Integral dari $$$12 - \frac{1}{\cos{\left(2 x \right)}}$$$

Temukan $$$\int \left(12 - \frac{1}{\cos{\left(2 x \right)}}\right)\, dx$$$.

Integralkan suku demi suku:

$${\color{red}{\int{\left(12 - \frac{1}{\cos{\left(2 x \right)}}\right)d x}}} = {\color{red}{\left(\int{12 d x} - \int{\frac{1}{\cos{\left(2 x \right)}} d x}\right)}}$$

Terapkan aturan konstanta $$$\int c\, dx = c x$$$ dengan $$$c=12$$$:

$$- \int{\frac{1}{\cos{\left(2 x \right)}} d x} + {\color{red}{\int{12 d x}}} = - \int{\frac{1}{\cos{\left(2 x \right)}} d x} + {\color{red}{\left(12 x\right)}}$$

Misalkan $$$u=2 x$$$.

Kemudian $$$du=\left(2 x\right)^{\prime }dx = 2 dx$$$ (langkah-langkah dapat dilihat di »), dan kita memperoleh $$$dx = \frac{du}{2}$$$.

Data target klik
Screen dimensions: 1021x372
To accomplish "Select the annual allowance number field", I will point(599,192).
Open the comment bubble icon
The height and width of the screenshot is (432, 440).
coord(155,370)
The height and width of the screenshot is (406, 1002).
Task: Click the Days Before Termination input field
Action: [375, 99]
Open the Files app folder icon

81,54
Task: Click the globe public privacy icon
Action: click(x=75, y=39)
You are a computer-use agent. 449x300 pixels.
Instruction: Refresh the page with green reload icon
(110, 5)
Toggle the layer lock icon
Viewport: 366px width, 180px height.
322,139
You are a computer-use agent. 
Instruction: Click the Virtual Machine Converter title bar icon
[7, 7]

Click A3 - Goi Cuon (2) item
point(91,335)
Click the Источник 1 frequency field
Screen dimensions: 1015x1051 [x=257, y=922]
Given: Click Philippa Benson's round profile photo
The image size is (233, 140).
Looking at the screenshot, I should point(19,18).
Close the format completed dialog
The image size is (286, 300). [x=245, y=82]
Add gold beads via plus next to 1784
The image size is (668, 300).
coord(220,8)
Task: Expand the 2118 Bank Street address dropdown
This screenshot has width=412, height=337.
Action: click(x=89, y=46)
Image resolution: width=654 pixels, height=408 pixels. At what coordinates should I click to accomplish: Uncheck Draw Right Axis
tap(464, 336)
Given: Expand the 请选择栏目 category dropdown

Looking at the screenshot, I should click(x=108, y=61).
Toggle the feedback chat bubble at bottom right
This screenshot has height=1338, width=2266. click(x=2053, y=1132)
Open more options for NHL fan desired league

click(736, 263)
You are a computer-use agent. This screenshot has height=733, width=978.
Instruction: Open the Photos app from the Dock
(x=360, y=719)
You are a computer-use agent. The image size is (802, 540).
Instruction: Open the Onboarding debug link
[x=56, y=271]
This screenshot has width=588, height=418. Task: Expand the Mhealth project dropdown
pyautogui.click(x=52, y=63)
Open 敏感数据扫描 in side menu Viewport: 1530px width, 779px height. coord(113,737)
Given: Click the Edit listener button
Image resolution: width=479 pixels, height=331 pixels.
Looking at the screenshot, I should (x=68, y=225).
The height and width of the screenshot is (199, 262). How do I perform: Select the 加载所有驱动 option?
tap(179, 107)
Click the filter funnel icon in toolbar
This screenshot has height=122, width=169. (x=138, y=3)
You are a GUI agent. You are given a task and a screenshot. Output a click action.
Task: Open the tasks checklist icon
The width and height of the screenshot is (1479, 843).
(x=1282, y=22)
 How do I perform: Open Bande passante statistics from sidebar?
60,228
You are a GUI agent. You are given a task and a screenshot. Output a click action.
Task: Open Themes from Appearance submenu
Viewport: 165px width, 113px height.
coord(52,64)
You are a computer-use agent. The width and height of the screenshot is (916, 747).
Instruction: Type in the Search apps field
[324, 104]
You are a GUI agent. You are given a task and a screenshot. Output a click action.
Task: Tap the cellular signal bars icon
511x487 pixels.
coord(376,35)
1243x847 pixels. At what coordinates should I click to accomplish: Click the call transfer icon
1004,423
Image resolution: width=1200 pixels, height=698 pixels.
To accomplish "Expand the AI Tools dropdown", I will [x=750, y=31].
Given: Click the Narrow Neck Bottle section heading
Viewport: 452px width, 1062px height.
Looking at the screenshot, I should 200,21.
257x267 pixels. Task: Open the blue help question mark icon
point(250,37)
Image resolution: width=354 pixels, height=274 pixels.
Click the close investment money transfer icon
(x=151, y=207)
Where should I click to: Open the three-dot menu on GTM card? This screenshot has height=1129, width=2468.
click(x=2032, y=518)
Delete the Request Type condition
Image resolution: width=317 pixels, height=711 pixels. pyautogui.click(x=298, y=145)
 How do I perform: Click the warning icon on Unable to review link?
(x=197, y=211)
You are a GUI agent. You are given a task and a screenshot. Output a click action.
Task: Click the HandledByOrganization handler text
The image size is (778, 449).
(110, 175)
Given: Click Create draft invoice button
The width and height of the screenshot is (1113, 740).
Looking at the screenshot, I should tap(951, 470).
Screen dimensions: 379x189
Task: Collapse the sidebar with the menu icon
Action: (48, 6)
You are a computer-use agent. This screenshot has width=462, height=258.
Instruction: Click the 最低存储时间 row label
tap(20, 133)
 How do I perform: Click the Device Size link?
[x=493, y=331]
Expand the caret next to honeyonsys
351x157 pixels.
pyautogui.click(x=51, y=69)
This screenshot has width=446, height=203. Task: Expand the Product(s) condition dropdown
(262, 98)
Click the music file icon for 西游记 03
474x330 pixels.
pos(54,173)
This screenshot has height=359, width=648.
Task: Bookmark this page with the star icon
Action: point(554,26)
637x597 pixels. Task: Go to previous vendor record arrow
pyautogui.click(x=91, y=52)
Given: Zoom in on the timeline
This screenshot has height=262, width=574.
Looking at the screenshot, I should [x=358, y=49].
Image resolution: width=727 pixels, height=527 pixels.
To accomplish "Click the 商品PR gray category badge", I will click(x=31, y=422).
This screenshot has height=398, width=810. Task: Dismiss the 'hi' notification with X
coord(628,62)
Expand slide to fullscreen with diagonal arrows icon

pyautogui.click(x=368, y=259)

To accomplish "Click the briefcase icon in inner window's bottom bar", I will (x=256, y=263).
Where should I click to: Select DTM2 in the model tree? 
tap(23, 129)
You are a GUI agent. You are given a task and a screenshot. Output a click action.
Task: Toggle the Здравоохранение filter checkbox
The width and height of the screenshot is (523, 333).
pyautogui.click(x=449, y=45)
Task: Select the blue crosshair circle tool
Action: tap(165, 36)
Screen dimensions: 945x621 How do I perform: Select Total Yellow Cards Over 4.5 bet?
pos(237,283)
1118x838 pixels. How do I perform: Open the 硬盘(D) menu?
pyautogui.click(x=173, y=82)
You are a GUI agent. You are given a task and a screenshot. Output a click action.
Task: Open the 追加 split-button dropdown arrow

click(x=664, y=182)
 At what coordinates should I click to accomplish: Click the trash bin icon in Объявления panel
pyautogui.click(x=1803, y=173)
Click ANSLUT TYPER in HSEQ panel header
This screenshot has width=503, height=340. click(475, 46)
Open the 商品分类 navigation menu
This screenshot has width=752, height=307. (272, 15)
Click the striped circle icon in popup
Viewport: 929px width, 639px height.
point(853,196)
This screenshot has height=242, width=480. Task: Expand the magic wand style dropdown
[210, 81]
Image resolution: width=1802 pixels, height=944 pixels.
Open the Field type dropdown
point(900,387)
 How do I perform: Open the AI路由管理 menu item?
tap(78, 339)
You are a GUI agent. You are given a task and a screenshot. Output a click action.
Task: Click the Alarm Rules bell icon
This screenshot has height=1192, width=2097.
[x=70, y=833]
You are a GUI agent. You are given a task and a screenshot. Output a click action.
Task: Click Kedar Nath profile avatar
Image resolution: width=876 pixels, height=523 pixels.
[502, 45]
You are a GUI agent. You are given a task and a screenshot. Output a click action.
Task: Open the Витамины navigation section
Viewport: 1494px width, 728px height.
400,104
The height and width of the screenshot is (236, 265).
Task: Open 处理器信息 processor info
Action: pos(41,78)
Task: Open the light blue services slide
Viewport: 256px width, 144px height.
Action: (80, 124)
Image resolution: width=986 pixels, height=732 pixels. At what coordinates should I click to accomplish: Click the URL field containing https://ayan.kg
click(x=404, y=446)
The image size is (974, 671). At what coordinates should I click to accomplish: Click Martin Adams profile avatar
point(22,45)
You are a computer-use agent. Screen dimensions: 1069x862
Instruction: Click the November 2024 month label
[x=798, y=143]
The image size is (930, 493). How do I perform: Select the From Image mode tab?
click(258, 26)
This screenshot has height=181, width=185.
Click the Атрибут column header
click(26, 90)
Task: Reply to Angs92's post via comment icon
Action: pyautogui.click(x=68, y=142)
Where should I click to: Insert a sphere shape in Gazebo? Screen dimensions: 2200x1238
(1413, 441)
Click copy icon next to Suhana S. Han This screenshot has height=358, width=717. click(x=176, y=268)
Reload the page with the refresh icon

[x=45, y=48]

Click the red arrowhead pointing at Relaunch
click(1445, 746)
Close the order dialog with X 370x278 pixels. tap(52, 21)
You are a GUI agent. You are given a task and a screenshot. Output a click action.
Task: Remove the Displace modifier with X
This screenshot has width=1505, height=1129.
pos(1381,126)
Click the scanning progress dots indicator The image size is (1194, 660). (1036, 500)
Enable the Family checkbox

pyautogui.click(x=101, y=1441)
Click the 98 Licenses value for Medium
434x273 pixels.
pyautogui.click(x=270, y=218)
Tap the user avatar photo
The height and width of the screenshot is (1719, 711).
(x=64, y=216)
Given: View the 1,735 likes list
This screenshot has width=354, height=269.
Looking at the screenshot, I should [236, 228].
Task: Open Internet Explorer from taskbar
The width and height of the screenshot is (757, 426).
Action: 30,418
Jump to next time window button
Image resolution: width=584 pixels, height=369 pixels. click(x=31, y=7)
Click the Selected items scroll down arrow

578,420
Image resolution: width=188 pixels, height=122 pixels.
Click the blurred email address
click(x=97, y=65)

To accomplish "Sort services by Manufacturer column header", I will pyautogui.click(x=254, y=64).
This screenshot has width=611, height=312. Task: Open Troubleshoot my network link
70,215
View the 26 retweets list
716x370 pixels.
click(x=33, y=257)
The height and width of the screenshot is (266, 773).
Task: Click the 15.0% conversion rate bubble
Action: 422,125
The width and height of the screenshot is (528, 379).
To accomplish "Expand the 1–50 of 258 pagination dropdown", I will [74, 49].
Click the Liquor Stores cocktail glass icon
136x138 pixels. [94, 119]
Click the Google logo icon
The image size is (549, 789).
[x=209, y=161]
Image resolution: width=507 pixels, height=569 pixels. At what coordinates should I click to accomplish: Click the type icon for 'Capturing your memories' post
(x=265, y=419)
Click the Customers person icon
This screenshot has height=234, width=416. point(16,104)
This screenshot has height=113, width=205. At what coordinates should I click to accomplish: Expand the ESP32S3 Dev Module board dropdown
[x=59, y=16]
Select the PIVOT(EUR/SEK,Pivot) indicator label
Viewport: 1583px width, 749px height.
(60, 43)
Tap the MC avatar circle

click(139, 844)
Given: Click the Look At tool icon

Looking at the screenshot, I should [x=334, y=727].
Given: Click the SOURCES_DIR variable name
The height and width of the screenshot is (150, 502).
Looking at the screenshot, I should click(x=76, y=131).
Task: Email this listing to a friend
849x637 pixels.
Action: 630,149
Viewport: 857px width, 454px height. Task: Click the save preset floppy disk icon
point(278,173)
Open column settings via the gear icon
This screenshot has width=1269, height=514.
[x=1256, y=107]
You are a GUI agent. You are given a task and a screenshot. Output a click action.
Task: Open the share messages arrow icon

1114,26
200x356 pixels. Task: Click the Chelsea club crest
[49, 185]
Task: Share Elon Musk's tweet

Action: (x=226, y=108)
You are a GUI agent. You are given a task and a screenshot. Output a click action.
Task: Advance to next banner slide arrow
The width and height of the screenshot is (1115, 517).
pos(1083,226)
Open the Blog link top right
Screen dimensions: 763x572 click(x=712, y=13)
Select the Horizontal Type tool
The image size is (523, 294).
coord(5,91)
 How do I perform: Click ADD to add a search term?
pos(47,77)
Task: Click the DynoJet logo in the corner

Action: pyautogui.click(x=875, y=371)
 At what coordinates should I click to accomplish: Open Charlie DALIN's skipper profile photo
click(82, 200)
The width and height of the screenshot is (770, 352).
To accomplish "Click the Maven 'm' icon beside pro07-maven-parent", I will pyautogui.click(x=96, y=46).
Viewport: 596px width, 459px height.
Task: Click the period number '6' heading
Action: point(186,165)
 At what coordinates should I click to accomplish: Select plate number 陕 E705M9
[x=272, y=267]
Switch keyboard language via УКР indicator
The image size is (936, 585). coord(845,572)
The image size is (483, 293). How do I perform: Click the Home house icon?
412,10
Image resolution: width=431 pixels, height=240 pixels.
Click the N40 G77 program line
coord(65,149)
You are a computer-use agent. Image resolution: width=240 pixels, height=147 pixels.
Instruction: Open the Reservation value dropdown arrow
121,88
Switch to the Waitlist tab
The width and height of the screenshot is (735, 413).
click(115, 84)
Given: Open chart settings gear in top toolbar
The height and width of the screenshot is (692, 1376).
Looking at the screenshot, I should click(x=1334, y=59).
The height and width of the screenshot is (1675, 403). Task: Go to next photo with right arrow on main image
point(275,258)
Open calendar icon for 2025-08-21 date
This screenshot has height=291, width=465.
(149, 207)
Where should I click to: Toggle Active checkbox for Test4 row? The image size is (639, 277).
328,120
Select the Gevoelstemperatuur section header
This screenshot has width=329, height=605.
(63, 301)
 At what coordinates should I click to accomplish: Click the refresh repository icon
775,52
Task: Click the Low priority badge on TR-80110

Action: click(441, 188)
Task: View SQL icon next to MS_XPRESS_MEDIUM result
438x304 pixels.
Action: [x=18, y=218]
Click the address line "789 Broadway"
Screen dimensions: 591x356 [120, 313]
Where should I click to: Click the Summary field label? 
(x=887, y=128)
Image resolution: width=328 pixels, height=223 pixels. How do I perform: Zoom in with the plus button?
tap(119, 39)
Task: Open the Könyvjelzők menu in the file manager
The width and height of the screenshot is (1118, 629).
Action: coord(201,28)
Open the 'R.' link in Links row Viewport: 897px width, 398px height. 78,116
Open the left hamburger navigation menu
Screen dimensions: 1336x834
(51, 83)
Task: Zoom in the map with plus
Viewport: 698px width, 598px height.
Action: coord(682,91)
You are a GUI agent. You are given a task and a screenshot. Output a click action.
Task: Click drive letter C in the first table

- _SOAL YANG DIBERIKAN 1_
Menurut artikel, u dimisalkan sama dengan apa?
- _SOAL YANG DIBERIKAN 2_
Silakan salin persis bagian artikel dari "Integralkan suku demi" sampai "Misalkan $$$u=2 x$$$.".

- _PENYELESAIAN LENGKAP 1_
u dimisalkan sama dengan 2x.

- _PENYELESAIAN LENGKAP 2_
Integralkan suku demi suku:

$${\color{red}{\int{\left(12 - \frac{1}{\cos{\left(2 x \right)}}\right)d x}}} = {\color{red}{\left(\int{12 d x} - \int{\frac{1}{\cos{\left(2 x \right)}} d x}\right)}}$$

Terapkan aturan konstanta $$$\int c\, dx = c x$$$ dengan $$$c=12$$$:

$$- \int{\frac{1}{\cos{\left(2 x \right)}} d x} + {\color{red}{\int{12 d x}}} = - \int{\frac{1}{\cos{\left(2 x \right)}} d x} + {\color{red}{\left(12 x\right)}}$$

Misalkan $$$u=2 x$$$.